^ Uh oh...thinking person...! ;-)
God, Gays & Evangelicals
This is probably wildly simplistic but here goes...Does it not depend how one views marriage? If one views marriage as a religious statement about the relationship between two people who love each other and symbolises their commitment then I don't see why the relevant religion cannot regulate the terms of it.
If it is not a religious statement, and for many it isn't, then what is it? Without all of the religious baggage associated with it, marriage is simply a contract between two people as far as I can see. Unless there is some established state religion I do not see what role the state should have in regulating who can and cannot enter into such an agreement. I do not see why certain types of such agreement should be endorsed and subsidised by the state and others not.
As for supporting marriage through tax concessions and the like: those who marry or enter into such partnerships presumably, for the most part, do so by choice do they not? Why should everybody else support this through their taxes?
As far as children are concerned;I think this complicates the situation: having them is a choice for most people in the western world at least. If a person decides to take on this responsibility why must I pay for it through my taxes? In other places around the world I can fully understand why people have large families - the burden for supporting parents in old-age is shouldered by the children (not the state). If mortatlity rates are high for children then naturally they will have more children.
Once a child is with us though I can see that, even if the parents have been irresponsible, it is not the fault of the child and it is, I think, in all parties' interests to see that the child is properly cared for, fed and educated. I do not see that the parents should gain from their irresponsibility though. Perhaps there is some way to provide for the child without encouraging the less responsible in our societies to have even more kids.

> [Problem set]
#1 According to the post, who bears the burden of supporting parents in old age in other places around the world?
#2 In the listing, rewrite the lines starting at the one containing "How do I perform: Click" and ending after the one containing "click(84, 226)", replacing "host name" with "IP address" and leaving out the pictures.
The post and the listing that follows it are unrelated material.

> [Dataset entries]
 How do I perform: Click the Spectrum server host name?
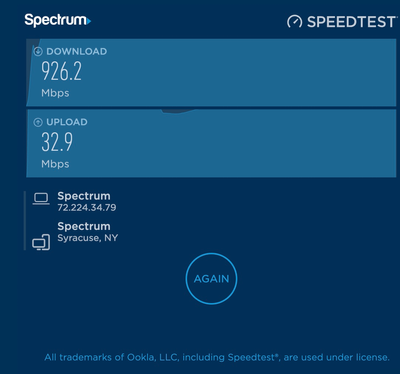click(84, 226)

--

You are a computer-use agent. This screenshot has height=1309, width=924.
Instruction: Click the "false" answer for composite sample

...

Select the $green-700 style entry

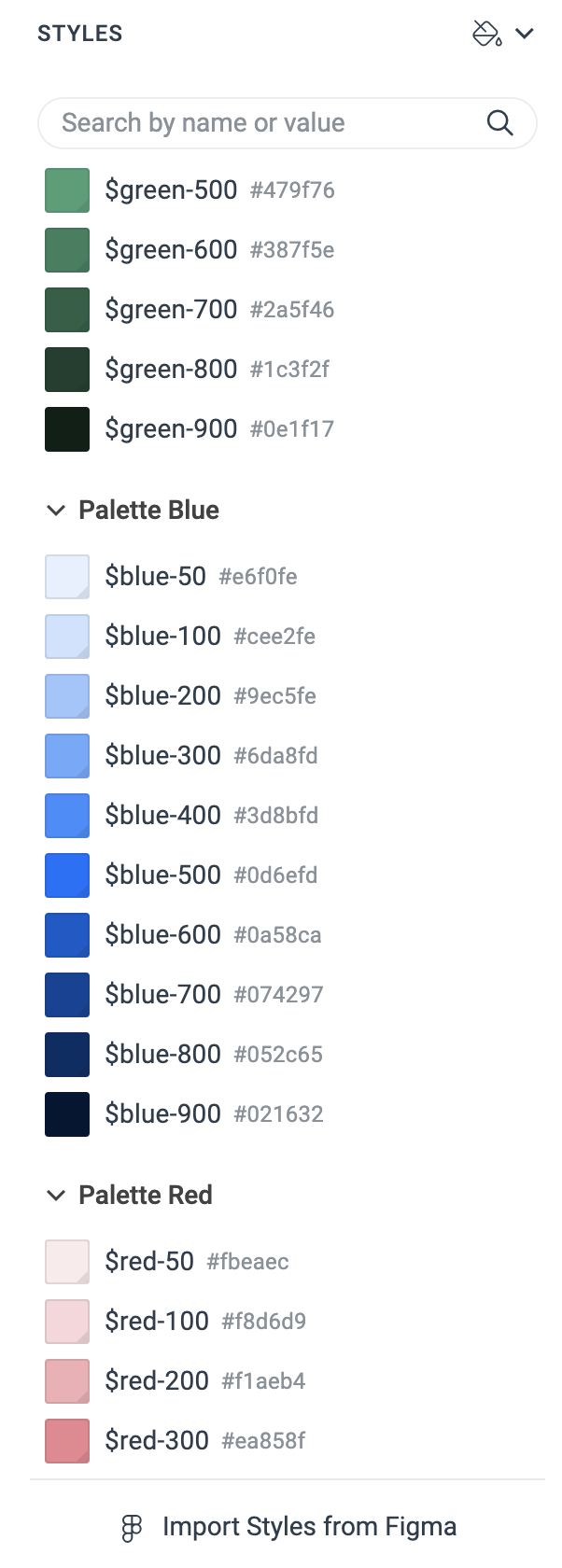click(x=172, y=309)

> [Answers in order]
#1 The children, not the state.

#2
 How do I perform: Click the Spectrum server IP address?
click(84, 226)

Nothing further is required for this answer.